As covid-19 restrictions gradually eased throughout the world, there was a glimmer of hope that economies could slowly rebuild and return to a period of sustainable long-term growth. The war in Ukraine dealt a hammer blow to international confidence and economic stability, forcing everyone to, once again, identify risks and focus on contingency planning and resilience.

Supply chain issues have moved from a post-covid issue to a major immediate threat, with potential shortages in natural gas, metals and grains, among many others.  While shortages will impact every territory, we anticipate a disproportionate impact on some of the world’s poorest places and people, compounding long-term challenges for the planet’s collective recovery. Meanwhile, inflation looks set to become a major theme for everyone, raising the threat of a worldwide cost-of-living crisis.

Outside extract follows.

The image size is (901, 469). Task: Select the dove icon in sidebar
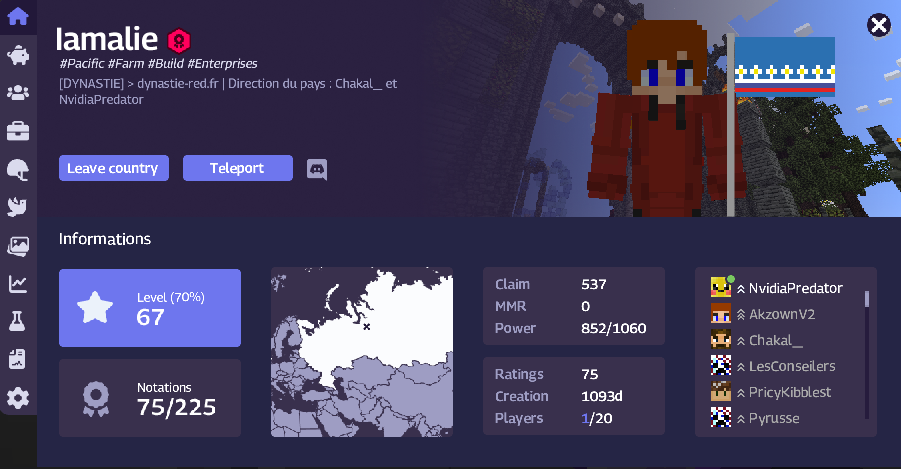coord(17,207)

It goes without saying that economic forecasting is incredibly challenging in such a profound period of uncertainty, but it remains an effective tool for helping to plot our course for the next months and year. Read more in our Global Economic Outlook below.

In this, the latest edition of KPMG’s Global Economic Outlook, we’ve brought together the expertise of our global organisation’s economists, representing seventeen countries and three major regions. The report focuses on the near-term forecast for 2022 and 2023, recognising the need for businesses to understand what’s likely to occur in the short to mid-term.

Before the outbreak of war in Ukraine, different territories and regions were at different stages of their post-COVID-19 economic recovery, and that is reflected in the analysis from our Chief Economists. But, while GDP forecasting varies, there are a number of clear, consistent themes and threats facing the entire planet today. Armed conflict may currently be restricted to Eastern Europe, but it’s already having far-reaching consequences for all nations.